On Monday of the following week, Facebook makes the trip up from the South Bay. This time, students head to the Sibley Auditorium, a larger venue not far from the Wozniak. Sibley was built to hold 227 people, but even the space upgrade isn’t enough to accommodate the hundreds of people who show up. Crowds spill out of the theatre and into its surrounding corridors while excited members of Facebook’s WhatsApp and Oculus teams photograph the mania from the front of the room.

Facebook’s pitch begins with a video promoting its internship program, the footage full of young people falling into blue-and-white ball pits. Once the video ends, we’re told that earlier that day, Facebook celebrated its first time being accessed by a billion people in a single day.

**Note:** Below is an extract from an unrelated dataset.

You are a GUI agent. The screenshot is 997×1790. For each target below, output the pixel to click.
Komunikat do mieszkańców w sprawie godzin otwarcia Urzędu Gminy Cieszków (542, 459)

This, the recruiter says, is “why we need you.” More platitudes are sprinkled throughout the presentation: We learn that the company’s core belief is that “the riskiest thing to do is to not take any risks at all,” and that Facebook thinks of itself as being “just as much a people company as a tech company.”

These sessions are the easy part. Once a presentation is over, students who want to apply for one of these lucrative positions (internships at some tech companies pay upwards of $7,000 per month, plus a rent stipend) will typically need to make it past a phone interview, an onsite meeting with a hiring committee, and, in some cases, a final essay. They’ll need to field questions like “How much money is spent on the Internet?” (Facebook) and “How would you design an alarm clock for the blind?” (Google).

For the most part, the presentations, with their cheery slideshows and stories of meditation and disco balls, betray little of the grueling road ahead. When each one is over—and the food has been eaten and the t-shirts have been scooped up and the resumes dropped—students will head back to their dorms, already thinking about the next one.